** start of Document passage **

1.1.The names of the Beneficiaries who are members of the Issuer's Board of Directors, of the companies controlling the Issuer and of the Subsidiaries

The Plan applies to the ENAV Chief Executive Officer, with the position currently held by Roberta Neri.

The Plan also applies to the following ENAV key management personnel who are also members of the Boards of Directors of Subsidiaries: Luca Colman, Maurizio Paggetti and Vincenzo Smorto.

If the Beneficiaries referred to in point 1.2 below were to include persons for whom, in accordance with applicable regulatory provisions, identification by name is required, including in relation to any position of director held with a Subsidiary, the Company will provide the relevant information to investors, on the occasion of the notices provided for under Article 84-bis, paragraph 5, of the Issuers Regulation.

1.2.The categories of employees or associates of the Issuer and of the companies controlling the Issuer and of the Subsidiaries

In addition to the Chief Executive Officer and key management personnel, the Plan applies to a maximum of 10 managers from ENAV and the Subsidiaries, who will be selected by the Chief Executive Officer from among those who hold positions with the greatest impact on performance or of strategic importance for the purpose of achieving the long-term objectives of the Company and/or the Group.

1.3.The names of the Beneficiaries belonging to the groups indicated in point 1.3, letters a), b), c) of Annex 3A schedule 7 of the Issuers Regulation

The Plan applies to ENAV key management personnel who, at the date of this LTI Information Document, have been identified as the Chief Financial Officer (who also holds the office of director at the subsidiary Techno Sky Srl), the Chief Human Resources and Corporate Services Officer, the Chief Operating Officer (who also holds the position of sole director at the subsidiary ENAV Espana Control Aereo SL), and the Chief Technology Officer (who also holds the position of executive chairman of the subsidiary IDS AirNav SpA).

1.4.Description and number, broken down by category:

a) of key management personnel other than those indicated in section 1.3;

Not applicable.

b) in the case of "smaller" companies, pursuant to Article 3, paragraph 1, letter f), of Regulation no. 17221 of 12 March 2010, an indication by aggregate of all key management personnel of the issuer of financial instruments;

Not applicable.

c) any other categories of employees or associates for whom differentiated characteristics of the Plan have been envisaged (for example, executives, supervisors, office staff, etc.).

Not applicable.

2.THE RATIONALE FOR ADOPTING THE PLAN

2.1.The objectives that are intended to be achieved with the LTI Plan

The objective of the Plan is to incentivise the Beneficiaries to achieve the Group's strategic objectives, aligning the interests of managers holding organisational positions considered decisive for the business of the Company with the interests of ENAV Shareholders, in terms of growth in value of the Share over the medium- long term.

** end of Document passage **
** start of Extracted records **

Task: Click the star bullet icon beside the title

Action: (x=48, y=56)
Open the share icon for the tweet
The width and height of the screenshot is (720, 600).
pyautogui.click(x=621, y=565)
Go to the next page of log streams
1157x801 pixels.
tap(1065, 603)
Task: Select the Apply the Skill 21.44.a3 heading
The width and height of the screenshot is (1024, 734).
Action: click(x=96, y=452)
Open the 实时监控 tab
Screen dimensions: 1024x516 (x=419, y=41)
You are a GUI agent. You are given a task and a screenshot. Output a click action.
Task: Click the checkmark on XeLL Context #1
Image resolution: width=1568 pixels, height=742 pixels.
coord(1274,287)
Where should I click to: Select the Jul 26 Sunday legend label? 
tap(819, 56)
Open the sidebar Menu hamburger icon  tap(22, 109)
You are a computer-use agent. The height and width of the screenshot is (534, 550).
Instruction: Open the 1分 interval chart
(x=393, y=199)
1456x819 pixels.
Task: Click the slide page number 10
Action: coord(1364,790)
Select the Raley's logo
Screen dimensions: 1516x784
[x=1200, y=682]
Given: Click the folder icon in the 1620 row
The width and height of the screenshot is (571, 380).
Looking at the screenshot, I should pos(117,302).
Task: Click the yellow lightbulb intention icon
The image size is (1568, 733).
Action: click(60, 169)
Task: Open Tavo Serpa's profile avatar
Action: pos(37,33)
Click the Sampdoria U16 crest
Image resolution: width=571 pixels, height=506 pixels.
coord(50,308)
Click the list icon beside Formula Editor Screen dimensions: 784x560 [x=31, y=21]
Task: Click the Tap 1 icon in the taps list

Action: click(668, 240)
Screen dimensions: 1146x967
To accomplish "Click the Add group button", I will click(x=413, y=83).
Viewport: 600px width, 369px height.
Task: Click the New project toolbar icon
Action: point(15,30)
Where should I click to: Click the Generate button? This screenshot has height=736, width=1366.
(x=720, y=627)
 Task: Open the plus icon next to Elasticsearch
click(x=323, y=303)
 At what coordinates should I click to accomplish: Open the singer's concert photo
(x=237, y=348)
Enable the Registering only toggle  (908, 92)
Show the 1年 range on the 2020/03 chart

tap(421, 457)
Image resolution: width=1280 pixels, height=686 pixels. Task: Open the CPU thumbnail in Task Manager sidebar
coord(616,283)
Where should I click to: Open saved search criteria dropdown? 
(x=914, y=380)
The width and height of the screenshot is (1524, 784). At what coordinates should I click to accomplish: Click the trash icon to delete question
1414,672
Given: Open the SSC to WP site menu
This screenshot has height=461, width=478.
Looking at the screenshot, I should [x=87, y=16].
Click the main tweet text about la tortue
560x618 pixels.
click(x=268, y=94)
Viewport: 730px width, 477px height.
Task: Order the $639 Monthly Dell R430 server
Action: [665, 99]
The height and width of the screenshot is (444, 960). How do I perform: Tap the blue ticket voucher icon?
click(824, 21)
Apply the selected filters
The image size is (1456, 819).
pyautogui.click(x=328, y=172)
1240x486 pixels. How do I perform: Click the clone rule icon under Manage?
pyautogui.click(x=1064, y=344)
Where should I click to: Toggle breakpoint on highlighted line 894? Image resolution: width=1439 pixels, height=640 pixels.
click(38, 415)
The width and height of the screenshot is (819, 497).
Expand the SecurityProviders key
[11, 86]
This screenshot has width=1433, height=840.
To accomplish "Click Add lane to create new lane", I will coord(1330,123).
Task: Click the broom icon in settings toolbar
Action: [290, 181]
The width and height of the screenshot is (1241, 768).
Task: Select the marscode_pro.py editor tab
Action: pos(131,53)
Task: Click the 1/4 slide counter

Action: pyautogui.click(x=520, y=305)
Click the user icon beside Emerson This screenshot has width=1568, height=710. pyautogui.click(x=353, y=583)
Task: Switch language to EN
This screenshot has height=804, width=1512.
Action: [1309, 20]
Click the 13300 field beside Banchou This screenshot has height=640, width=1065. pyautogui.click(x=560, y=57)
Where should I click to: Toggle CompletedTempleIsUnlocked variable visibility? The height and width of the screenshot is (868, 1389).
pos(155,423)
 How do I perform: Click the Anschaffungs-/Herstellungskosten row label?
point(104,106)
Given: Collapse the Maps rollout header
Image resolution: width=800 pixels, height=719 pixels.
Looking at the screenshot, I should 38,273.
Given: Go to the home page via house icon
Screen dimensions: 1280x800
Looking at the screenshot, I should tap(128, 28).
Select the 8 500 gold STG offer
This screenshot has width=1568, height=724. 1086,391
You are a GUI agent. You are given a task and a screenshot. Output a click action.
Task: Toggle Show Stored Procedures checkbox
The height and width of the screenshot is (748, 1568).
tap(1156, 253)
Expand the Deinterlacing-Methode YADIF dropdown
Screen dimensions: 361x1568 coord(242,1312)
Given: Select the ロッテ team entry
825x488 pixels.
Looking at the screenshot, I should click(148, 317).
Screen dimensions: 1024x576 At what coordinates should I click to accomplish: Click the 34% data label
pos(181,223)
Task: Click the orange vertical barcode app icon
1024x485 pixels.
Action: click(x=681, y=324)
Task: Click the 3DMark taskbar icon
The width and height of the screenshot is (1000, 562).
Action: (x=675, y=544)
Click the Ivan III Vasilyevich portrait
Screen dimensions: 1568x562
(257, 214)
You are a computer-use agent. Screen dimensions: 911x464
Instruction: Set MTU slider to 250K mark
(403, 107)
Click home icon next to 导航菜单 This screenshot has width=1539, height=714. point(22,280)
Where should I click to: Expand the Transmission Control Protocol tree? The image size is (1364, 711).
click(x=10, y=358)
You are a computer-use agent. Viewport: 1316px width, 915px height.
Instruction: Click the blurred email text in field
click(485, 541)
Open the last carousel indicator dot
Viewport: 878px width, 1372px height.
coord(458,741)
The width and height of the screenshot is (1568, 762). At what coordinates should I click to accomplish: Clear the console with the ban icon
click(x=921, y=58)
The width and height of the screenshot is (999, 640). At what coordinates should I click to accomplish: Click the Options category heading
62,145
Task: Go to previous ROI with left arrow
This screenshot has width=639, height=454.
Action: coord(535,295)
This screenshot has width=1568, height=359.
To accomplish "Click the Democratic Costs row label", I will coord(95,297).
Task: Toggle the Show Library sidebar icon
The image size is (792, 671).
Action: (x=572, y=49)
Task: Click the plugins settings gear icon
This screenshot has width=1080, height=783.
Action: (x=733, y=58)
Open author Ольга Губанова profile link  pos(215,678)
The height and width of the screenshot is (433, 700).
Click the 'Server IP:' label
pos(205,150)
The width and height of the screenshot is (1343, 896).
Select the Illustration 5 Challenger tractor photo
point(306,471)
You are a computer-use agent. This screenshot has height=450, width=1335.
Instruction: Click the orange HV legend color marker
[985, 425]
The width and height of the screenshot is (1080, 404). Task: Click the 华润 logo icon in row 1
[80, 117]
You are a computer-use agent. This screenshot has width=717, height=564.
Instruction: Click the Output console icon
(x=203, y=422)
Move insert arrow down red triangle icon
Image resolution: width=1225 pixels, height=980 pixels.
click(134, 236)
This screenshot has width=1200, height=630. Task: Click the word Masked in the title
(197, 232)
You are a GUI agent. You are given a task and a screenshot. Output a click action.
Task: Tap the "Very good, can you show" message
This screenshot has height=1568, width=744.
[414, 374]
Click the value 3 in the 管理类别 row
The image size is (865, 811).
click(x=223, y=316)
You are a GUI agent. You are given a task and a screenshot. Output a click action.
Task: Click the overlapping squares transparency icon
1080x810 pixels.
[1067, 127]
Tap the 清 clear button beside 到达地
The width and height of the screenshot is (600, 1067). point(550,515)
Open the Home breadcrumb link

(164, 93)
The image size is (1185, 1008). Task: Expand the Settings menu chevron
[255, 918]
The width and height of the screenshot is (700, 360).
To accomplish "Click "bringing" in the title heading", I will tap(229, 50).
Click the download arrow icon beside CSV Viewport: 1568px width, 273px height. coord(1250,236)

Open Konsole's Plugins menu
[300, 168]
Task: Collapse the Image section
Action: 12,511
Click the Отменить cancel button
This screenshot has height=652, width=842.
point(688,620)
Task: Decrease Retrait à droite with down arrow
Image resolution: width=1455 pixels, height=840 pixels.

** end of Extracted records **

### Instruction
Continue the ENAV long-term incentive plan document from the point where it stops.

### Exercise result
The LTI Plan is also a tool for retaining managers deemed most important for the Group, and pursues the following objectives:

  • ensuring a correlation between the creation of value for Shareholders and for management, through the introduction in the remuneration structure of the Beneficiaries of a financial incentive connected with the achievement of challenging performance objectives;
  • retaining the Beneficiaries over the time horizon of the Plan, including by way of the provision for a three-year Vesting Period.

2.2.Key variables, also in the form of performance indicators considered for the purposes of assigning the Plan

The incentive levels are determined in terms of the maximum number of Shares that can be awarded, in accordance with the following remuneration policy principles adopted by ENAV:

  • a management remuneration structure that is appropriately balanced between a fixed component, consistent with the powers and/or responsibilities assigned, and a variable component, defined within maximum limits and designed to link remuneration with the performance actually achieved;
  • consistency of overall remuneration with market benchmarks for similar offices or roles with a similar level of responsibility and complexity, within the panel of comparable ENAV peers;
  • variable remuneration for management positions with the greatest influence on

performance characterised by a significant proportion of long-term incentives, with appropriate deferral over at least three years, in line with the long-term nature of ENAV's business.

2.3.Factors underlying the determination of the amount of remuneration based on financial instruments, or criteria for its determination

The number of Shares discretionarily granted for achievement of the targets to each Beneficiary at the time the grant is made (as indicated by the date of the individual Participation Forms) corresponds to a percentage of the respective Base Salary expressed in Shares at that date.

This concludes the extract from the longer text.